The absence of the certification or an unfavorable certification is not evidence relevant to a determination by the trier of fact. It is the express intent of this provision to defend, save harmless, and indemnify any employee of the state against the full amount of any final judgment rendered by a court of competent jurisdiction arising from a claim or demand described herein, regardless of whether the limitations on liability specified in subdivision 4 or 4a are, for any reason, found to be inapplicable. This subdivision does not apply in case of malfeasance in office or willful or wanton actions or neglect of duty, nor does it apply to expenses, attorneys’ fees, judgments, fines, and amounts paid in settlement of claims for proceedings brought by or before responsibility or ethics boards or committees. [emphasis added]
Hello? Anybody still here? The operative language for our purposes is between the two bold brackets in the first paragraph and the bold language in the second paragraph. The first paragraph sets out the general rule, and the second one includes an important exception. Employees are indemnified, unless . . . .
Employees are not entitled to defense or indemnity in the case of “malfeasance,” “willful or wanton actions,” or “neglect of duty.” There is a very good reason for this, and it is a thread that runs through the law in many places, including liability insurance law; it’s called a “moral hazard.” Simply stated, we don’t want to protect people from the consequences of their intentionally wrongful conduct. Something they did on purpose in other words.
Here is where you need to go back and look at the complaint’s counts 8, 9, and 10 — excuse me, VIII, IX, and X — against Cal Ludeman individually. Each of the claims made against Cal is an intentional tort. Distinguishing them from, for example, a car accident caused by a state employee in a state car.
In the defamation count, it is alleged that Ludeman acted with “reckless disregard” for the truth in claiming that Brodkorb was a blackmailer and an extortionist.
In the remaining counts, involving the dissemination of the information about Brodkorb’s application for unemployment, it is alleged that Ludeman was the voluntary source of the information: information protected by law.
These are allegations only at this point, but if established, seem clearly to be “malfeasance,” “willful or wanton actions,” or “neglect of duty.”
Let us assume for a moment that you, gentle reader, went to your liability insurance company after being sued will allegations like this against you. You may be assured that your insurer would squawk about defending and indemnifying you, citing the moral hazard exclusions in your policy.
The only difference here is that the insurers are the citizens and the taxpayers of Minnesota.
Update: MNO makes a couple of good points.
Brodkorb probably has a Times v. Sullivan hurdle to overcome on the defamation case. On the other hand, Ludeman wasn’t merely reporting facts when he called Brodkorb a blackmailer and an extortionist; perhaps the claim of maliciousness can be made out if necessary. Hunting Brodkorb down in a public resturant to fire him is also evidence of some bad blood between these two.

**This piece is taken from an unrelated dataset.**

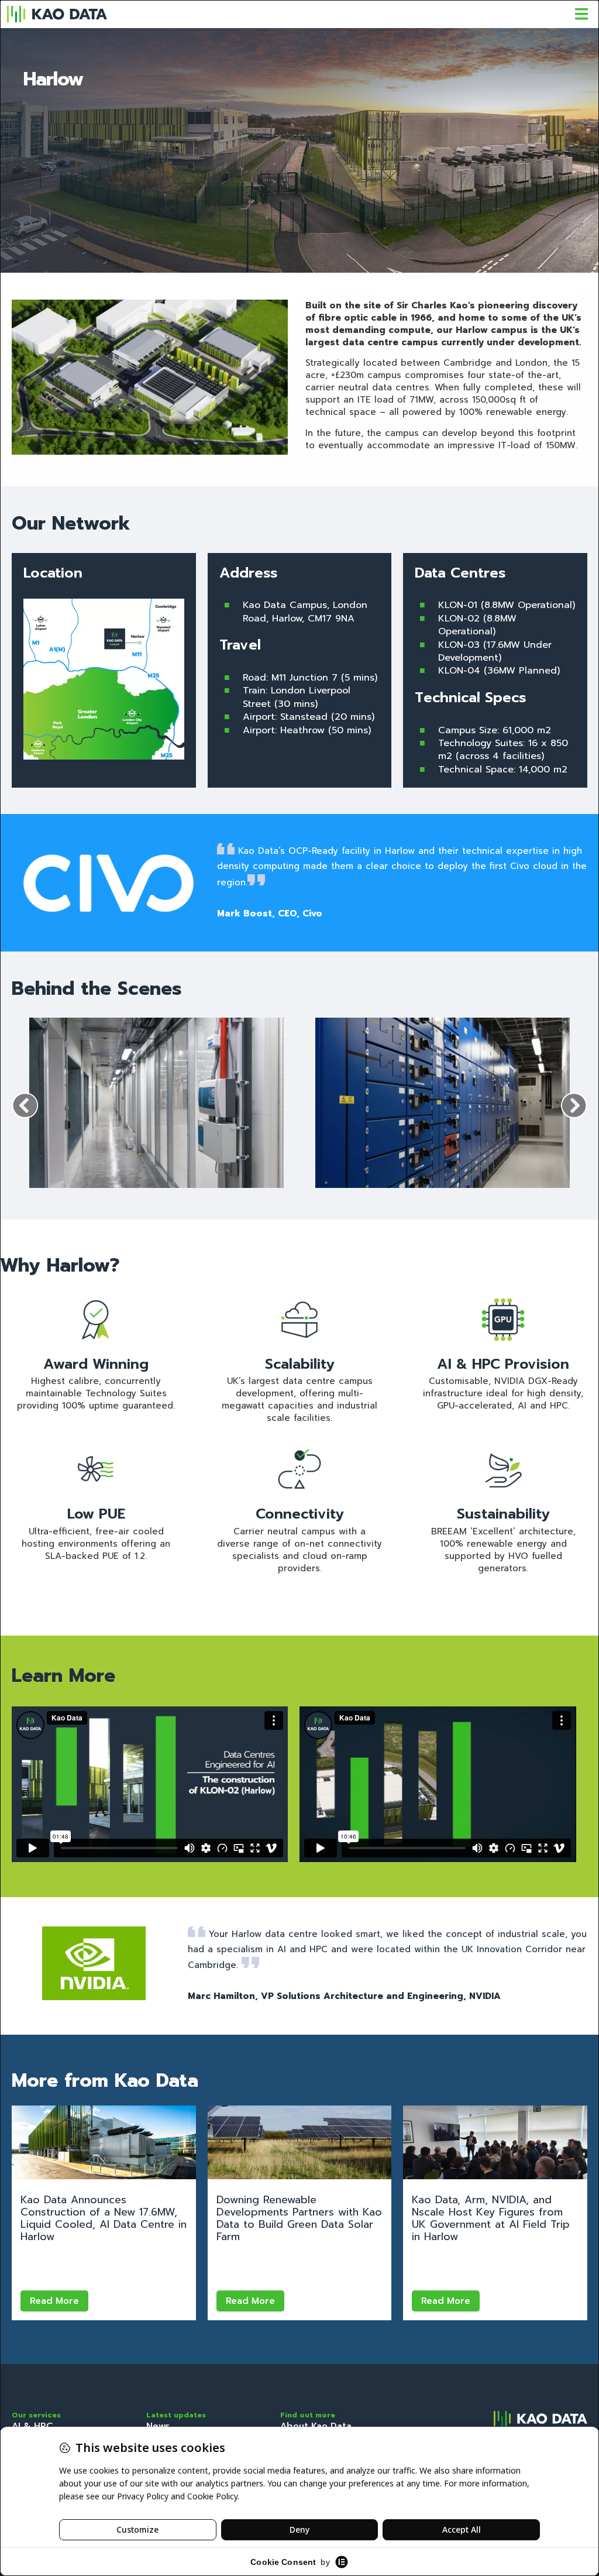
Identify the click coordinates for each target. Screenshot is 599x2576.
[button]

Second, there are sovereign immunity issues that undoubtedly lurk in some of the claims brought in the complaint. You can read the statute cited in the story to see more about that.
In thinking about it, perhaps the potentially knotty immunity issues are why the suit was brought in state court, to prevent a federal court from having to certify questions on state law to the Supreme Court of Minnesota and delaying the progress of the litigation.